Menopausal sleep disorders

更年期の睡眠障害への対処法とは

更年期になると、「いくら寝ても眠い」「夜なかなか寝付けない」などの、睡眠障害が多く見られます。ここでは、更年期障害の一つとしての睡眠障害にスポットを当て、症状の特徴や原因、解決方法などを詳しく解説します。

更年期の睡眠障害に見られる
3つの症状

更年期に差し掛かっていても不思議ではない年齢で、かつ、以下の3つのいずれかの症状が多く見られる場合、更年期障害による睡眠障害が疑われます。

睡眠を十分にとっているのに、日中、著しい眠気に襲われる

更年期に差し掛かると、7時間、8時間などの十分な睡眠をとっているにも関わらず、日中に著しい眠気に襲われることがあります。

日本睡眠学会では、このような状態が1ヶ月以上続いている状態を「過眠症」と命名。
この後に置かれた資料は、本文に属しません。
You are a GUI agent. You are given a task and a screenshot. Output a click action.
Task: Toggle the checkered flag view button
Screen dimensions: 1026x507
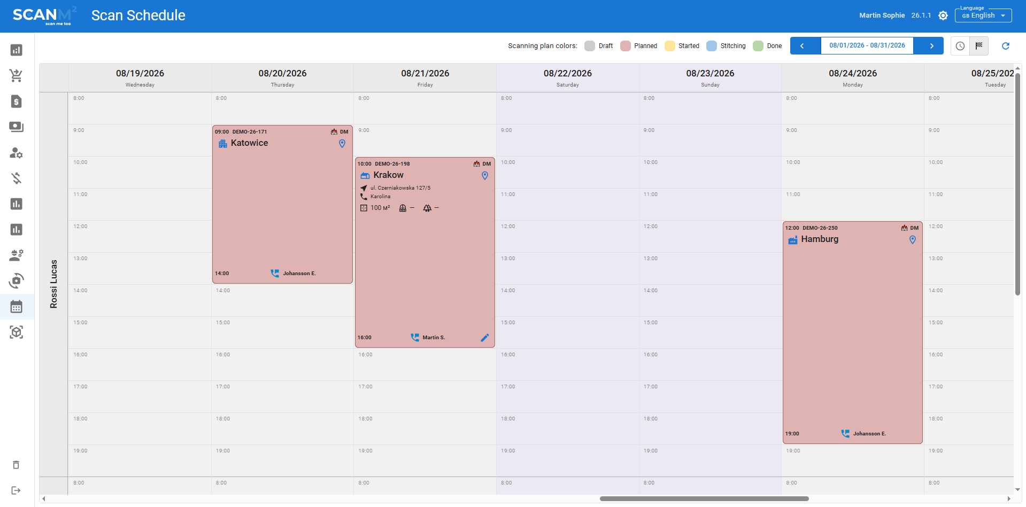point(979,46)
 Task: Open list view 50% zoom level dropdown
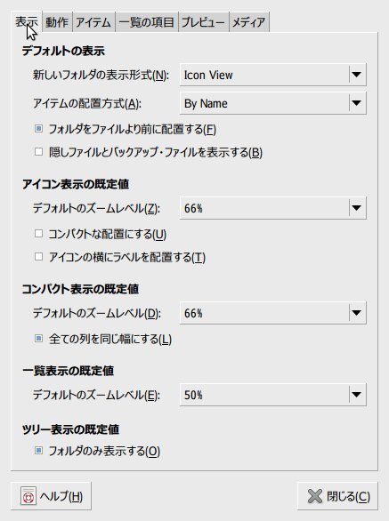tap(273, 395)
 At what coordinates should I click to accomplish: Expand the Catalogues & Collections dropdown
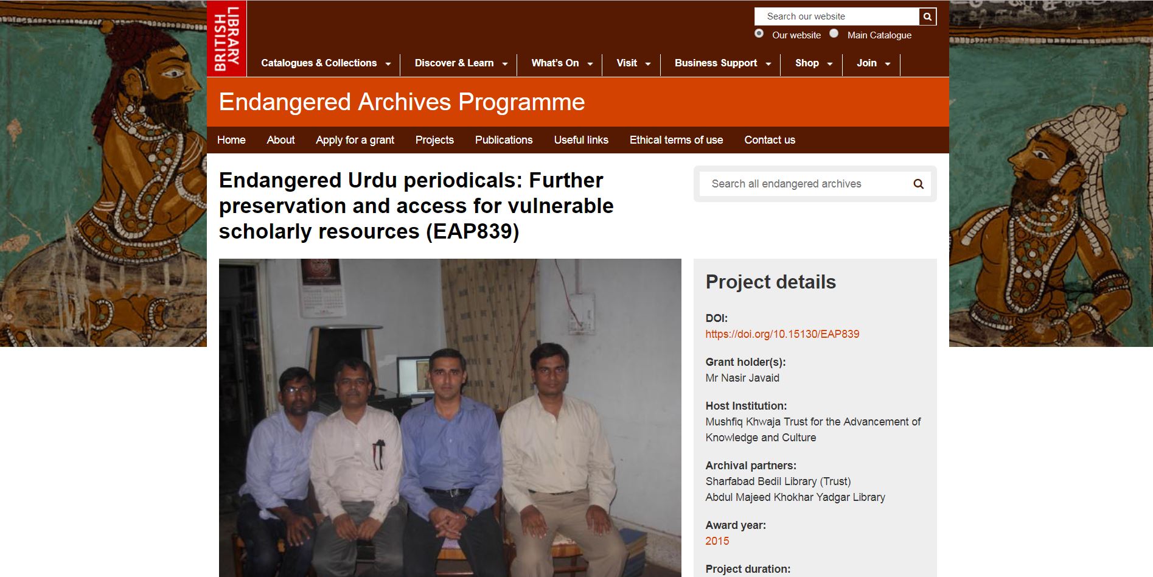click(326, 63)
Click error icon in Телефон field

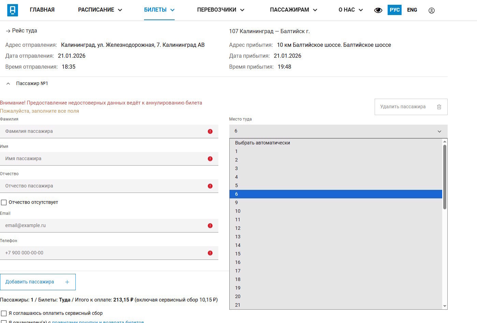tap(210, 253)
「過眠症」を生じた場合、仕事や家事などの日常生活に様々な支障が生じてきます。

疲れているにも関わらず、夜、なかなか寝付けない

通常、日中の活動で疲れた場合、夜になれば自然とと眠くなります。たとえ疲れていなくても、動物には体内時計が備わっているため、夜は眠くなるのが正常です。
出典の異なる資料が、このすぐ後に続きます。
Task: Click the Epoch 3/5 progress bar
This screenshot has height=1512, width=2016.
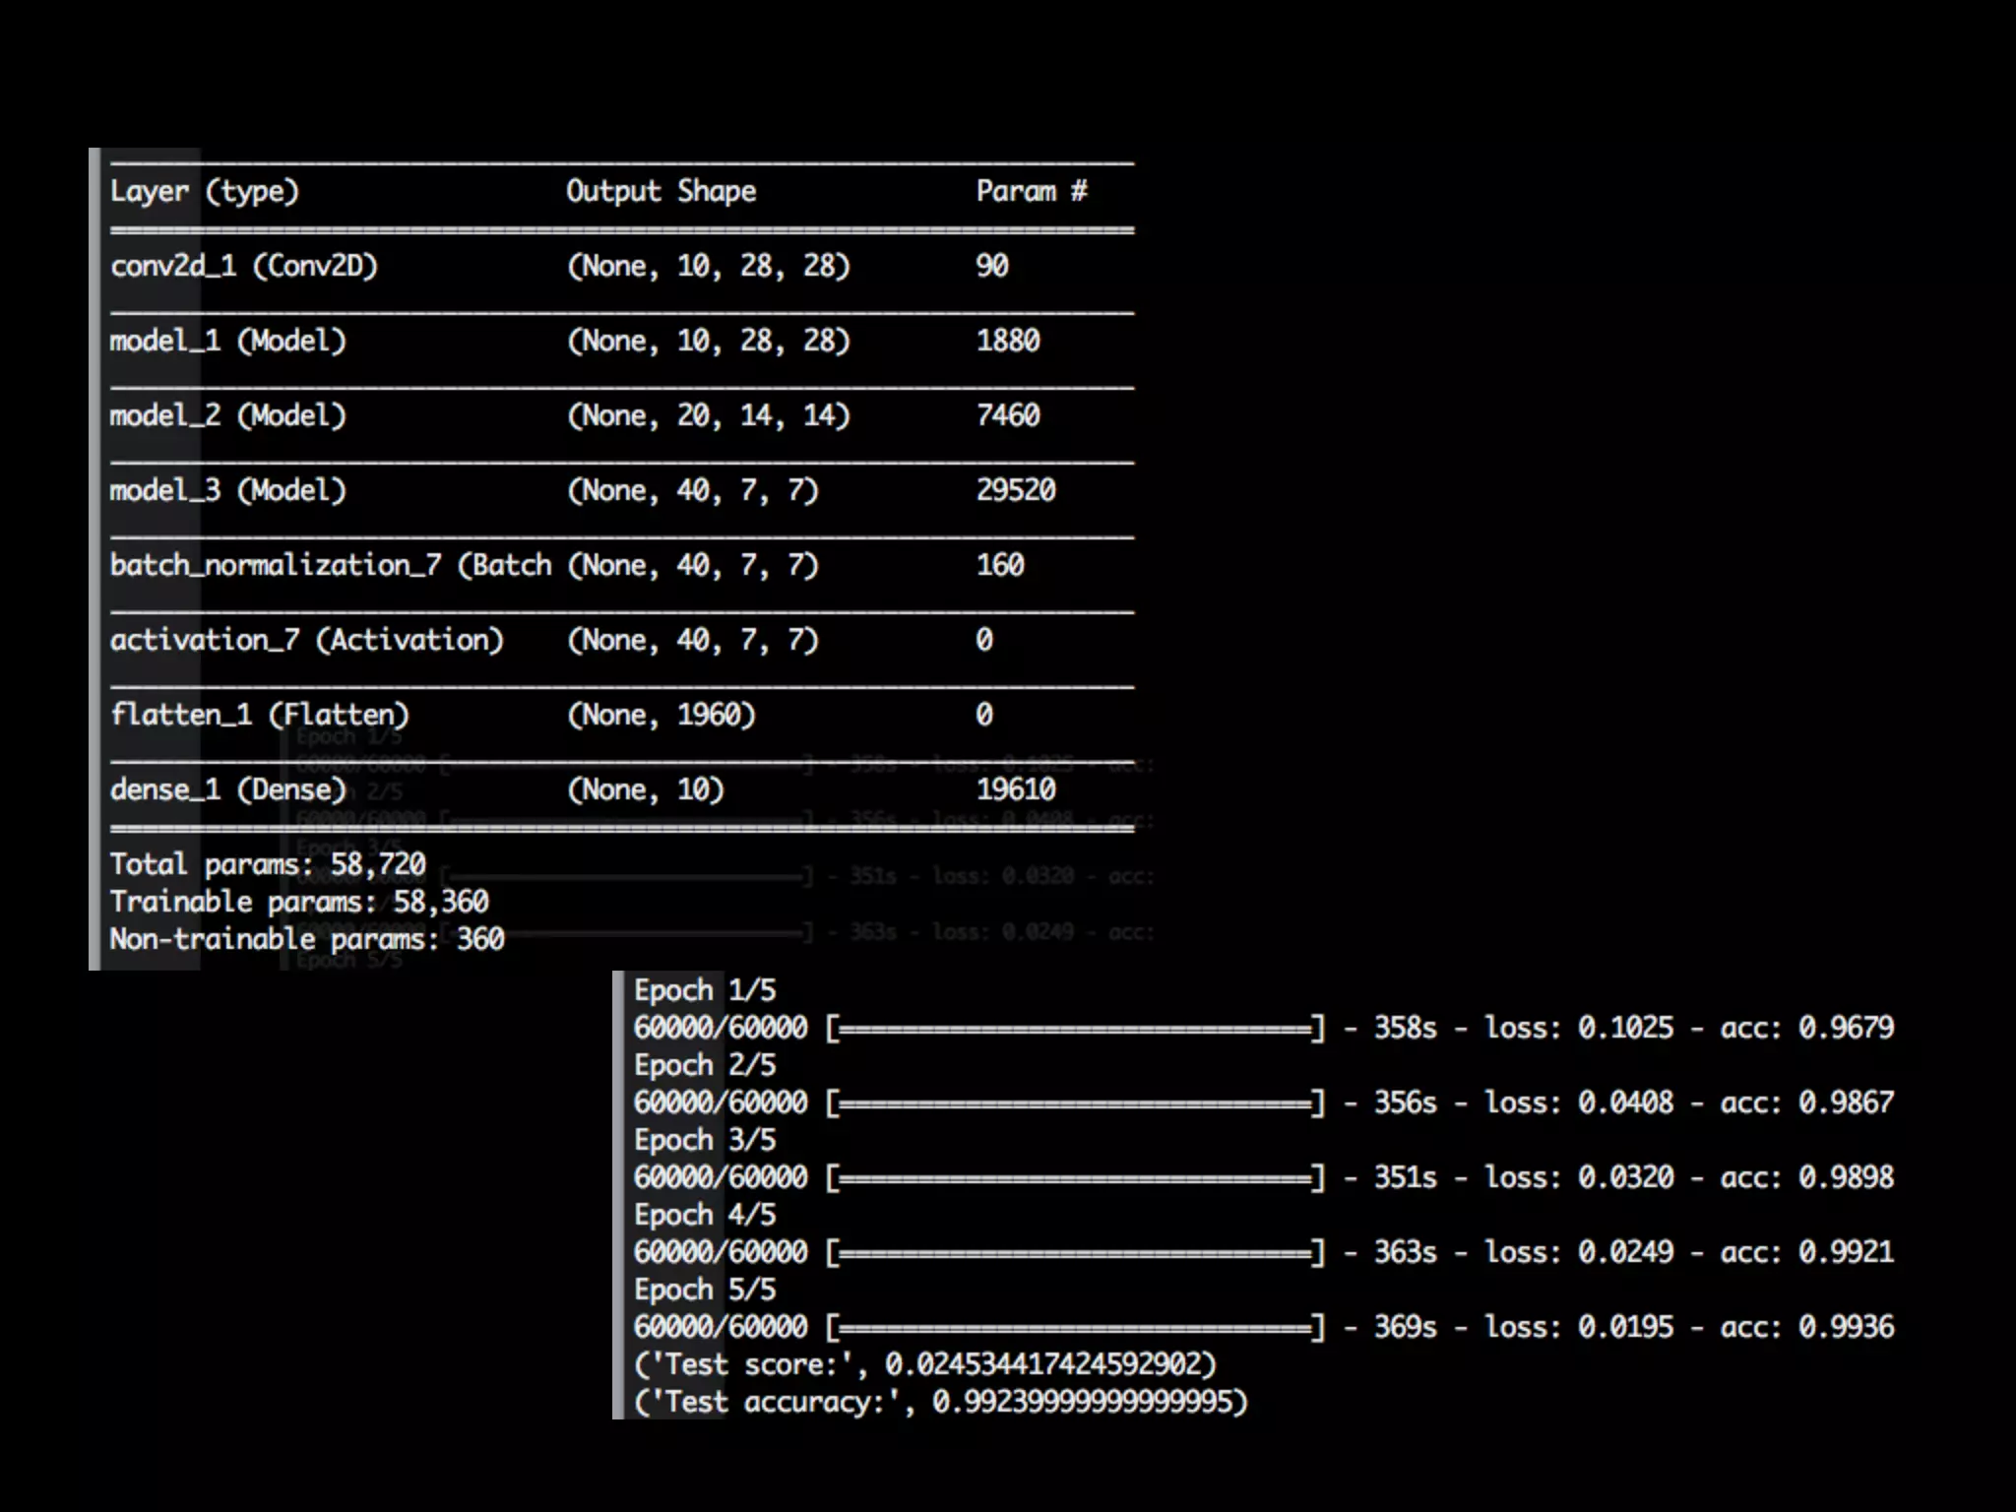Action: [1075, 1178]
ところが更年期になると、疲れがたまっているにも関わらず、眠くならないことがしばしば。体内時計を支配しているのは自律神経ですが、更年期障害の影響によって、体内時計を適切に調整できない状態にあるのかも知れません。

十分に寝ているのに、疲れが取れた気がしない

人は睡眠をとれば疲労が回復します。ところが更年期になると、十分な睡眠をとったにも関わらず、疲れが取れないことがあります。
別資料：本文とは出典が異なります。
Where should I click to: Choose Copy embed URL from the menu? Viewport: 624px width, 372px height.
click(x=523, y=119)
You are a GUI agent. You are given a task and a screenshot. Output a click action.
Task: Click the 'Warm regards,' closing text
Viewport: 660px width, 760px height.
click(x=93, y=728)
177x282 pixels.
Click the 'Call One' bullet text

更年期障害の影響により、「疲れたら眠くなる」という恒常性維持機構がうまく働いていない可能性が考えられます。

以上3つの睡眠障害は、結果として、すべてが日中の活動に大きな支障をきたすもの。活動が妨げられるだけでなく、周りから「怠け者」と思われるなど、本人にとって精神的なダメージも大きいはずです。

更年期の眠気の原因は自律神経の乱れ

女性の体内では、エストロゲンとプロゲステロンという2種類のホルモンが分泌されています。これら2種類を総称して女性ホルモンと呼ばれています。

更年期に入ると、これら女性ホルモンのうち、エストロゲンの分泌量が急激に減少。従来の女性ホルモンのバランスが急激に乱れるため、体には様々な異常が生じます。その症状の一つが、睡眠障害なのです。

エストロゲンの分泌量が減少すると自律神経が乱れる

更年期に入りエストロゲンの分泌量が低下すると、体は、脳の視床下部に対して「エストロゲンを分泌させて欲しい」という働きかけをします。ところが、体は更年期障害の影響でエストロゲンの分泌量を増やすことができません。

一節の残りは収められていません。